> AUFGABEN UND ÜBUNGEN:
A – Beantworten Sie anhand des Textes über Röbi Rapp die folgenden Fragen:
(i) In welchem Jahr liessen Ostertag und Rapp ihre Partnerschaft eintragen?
(ii) Wie alt war Rapp, als er die Hauptrolle in «Das Menschlein Matthias» spielte?
(iii) Wo arbeitete Rapps Mutter abends?
B – Nennen Sie alle Personen, bei denen der Text über Röbi Rapp in Klammern ein Alter oder Lebensdaten angibt.
C – Schreiben Sie aus dem Text über Röbi Rapp wortgetreu ab, beginnend mit „Was damals kaum“ und endend mit „erinnert sich Rapp.“.

2015 stieg die Schweiz mit «Der Kreis» von Stefan Haupt (56) ins Oscar-Rennen und schickte die Protagonisten Ernst Ostertag (87) und Röbi Rapp (87) auf Promo-Tour in die USA. Der Film thematisierte die Zürcher Schwulenorganisation, in der sich Ostertag und Rapp engagiert hatten. Seither gelten die beiden als bekanntestes Schwulenpaar der Schweiz, 2003 liessen sie ihre Partnernschaft als Erste in der Schweiz eintragen.
Was damals kaum jemand wusste: Röbi Rapp stand bereits als Bub im Fokus einer grossen Filmproduktion. Als Zehnjähriger spielte er die Hauptrolle im 1941 erschienenen Film «Das Menschlein Matthias» von Edmund Heuberger (1883–1962), basierend auf dem Roman von Paul Ilg (1875–1957).
Die Mutter war Garderobiere im Schauspielhaus Zürich
1937 starb Rapps Vater. Weil es keine Witwenrente gab, musste seine Mutter Maria tagsüber als Wäscherin und Putzfrau arbeiten, abends war sie Garderobiere im Schauspielhaus Zürich. «So kam ich in Kontakt mit der Theaterszene und wurde für den Film angefragt», erinnert sich Rapp.

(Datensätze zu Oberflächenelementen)
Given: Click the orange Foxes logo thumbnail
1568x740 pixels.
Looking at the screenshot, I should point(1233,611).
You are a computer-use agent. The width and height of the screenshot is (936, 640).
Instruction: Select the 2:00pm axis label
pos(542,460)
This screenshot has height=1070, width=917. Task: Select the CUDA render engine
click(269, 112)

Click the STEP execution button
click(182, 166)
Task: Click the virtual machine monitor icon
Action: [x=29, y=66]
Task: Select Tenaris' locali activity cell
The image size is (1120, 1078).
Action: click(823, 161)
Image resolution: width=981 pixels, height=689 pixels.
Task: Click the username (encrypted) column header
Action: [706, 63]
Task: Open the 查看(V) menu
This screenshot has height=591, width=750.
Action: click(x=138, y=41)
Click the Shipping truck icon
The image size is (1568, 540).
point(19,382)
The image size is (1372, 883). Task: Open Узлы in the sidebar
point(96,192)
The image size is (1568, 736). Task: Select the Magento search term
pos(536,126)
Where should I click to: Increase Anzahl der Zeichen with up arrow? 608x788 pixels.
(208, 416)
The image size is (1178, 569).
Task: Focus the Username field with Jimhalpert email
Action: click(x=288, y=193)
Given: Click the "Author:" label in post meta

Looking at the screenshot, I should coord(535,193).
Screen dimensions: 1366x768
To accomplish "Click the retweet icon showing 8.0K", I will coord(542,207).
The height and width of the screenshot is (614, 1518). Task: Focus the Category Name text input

> SCHRIFTLICHE ANTWORTEN:
A –
(i) 2003
(ii) Zehn Jahre
(iii) Im Schauspielhaus Zürich, als Garderobiere

B – Stefan Haupt, Ernst Ostertag, Röbi Rapp, Edmund Heuberger, Paul Ilg

C –
Was damals kaum jemand wusste: Röbi Rapp stand bereits als Bub im Fokus einer grossen Filmproduktion. Als Zehnjähriger spielte er die Hauptrolle im 1941 erschienenen Film «Das Menschlein Matthias» von Edmund Heuberger (1883–1962), basierend auf dem Roman von Paul Ilg (1875–1957).
Die Mutter war Garderobiere im Schauspielhaus Zürich
1937 starb Rapps Vater. Weil es keine Witwenrente gab, musste seine Mutter Maria tagsüber als Wäscherin und Putzfrau arbeiten, abends war sie Garderobiere im Schauspielhaus Zürich. «So kam ich in Kontakt mit der Theaterszene und wurde für den Film angefragt», erinnert sich Rapp.